The Chief hangs up and his phone rings again. This time it’s the Nantucket hospital.

“This is Ed Kapenash,” he says.

“Chief, it’s Margaret from the ER.”

“Hey, Margaret,” the Chief says. “What’s up?”

“We have the bride from that wedding,” Margaret says. “Kind of strange? She says she wants to talk to the police here at the hospital rather than at the house. Her fiancé came to check on her. They had words, then he stormed out.”

“Keep her there, Margaret,” the Chief says. “I’ll send the Greek the instant he’s free.”

“The Greek?” Margaret says. “My nurses will be thrilled.”

The Chief smiles for the first time that day. “Thanks, Margaret,” he says, then he turns into the station.


They are holding Shooter Uxley in the first interview room. When the Chief enters, Shooter is fast asleep with his head on the table. The Chief watches him for a second and listens to him snoring. Whatever anxiety he might be feeling is clearly overridden by exhaustion.

Didn’t sleep much last night, buddy? the Chief wonders.

Mr. Uxley has taken off his blazer and untucked his shirt. The Chief looks at his paperwork: Michael Oscar Uxley. New York driver’s license, Manhattan address, West Thirty-Ninth Street. Also from New York City, like the deceased. He wonders if Uxley was the father of Ms. Monaco’s baby.

The Chief nudges his arm. “Hey there, wake up. Mr. Uxley, sir?”

Shooter groans and raises his head. He seems disoriented for a second, then he straightens up.

The Chief says, “In case you’ve forgotten, I’m Chief Kapenash, Nantucket Police. You put on some nice moves out there.”

Shooter blinks. “I want a lawyer,” he says.
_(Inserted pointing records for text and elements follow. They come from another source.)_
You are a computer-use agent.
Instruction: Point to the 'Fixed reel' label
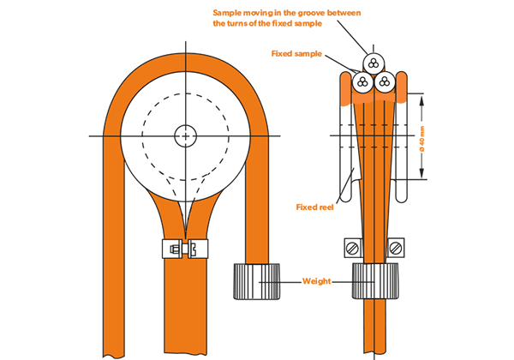pos(314,207)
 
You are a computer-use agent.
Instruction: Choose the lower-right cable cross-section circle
pos(385,83)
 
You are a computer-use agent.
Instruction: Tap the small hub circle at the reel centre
pos(185,135)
Thursday, June 22–Friday, June 23, 2017





CELESTE


She doesn’t meet Shooter until she and Benji have been together for nine months. Shooter is Benji’s best friend—so why does it take so long? Well, Shooter is busy. He owns and operates a company called A-List, which provides American retreats for foreign businessmen. What this means essentially is that Shooter has made a career—lucrative, Benji says—out of partying. He takes executives from Asian and emerging Eastern European countries and shows these gentlemen (for his clientele is 100 percent male) an old-fashioned American good time. Much of the “work” is centered in Manhattan. The executives are fond of the long-established steak houses—Smith and Wollensky, Gallagher’s, Peter Luger’s; they like the Intrepid and Times Square; they like the clubs, especially the gentlemen’s clubs on Twelfth Avenue. Shooter also spends a lot of time in Las Vegas. He is, Benji says with a straight face, a Vegas regular. He divides his time between the Aria Sky Suites and the Mandarin Oriental. Shooter himself plays only craps; in prep school at St. George’s, he ran a late-night dice game, and that was the source of his nickname.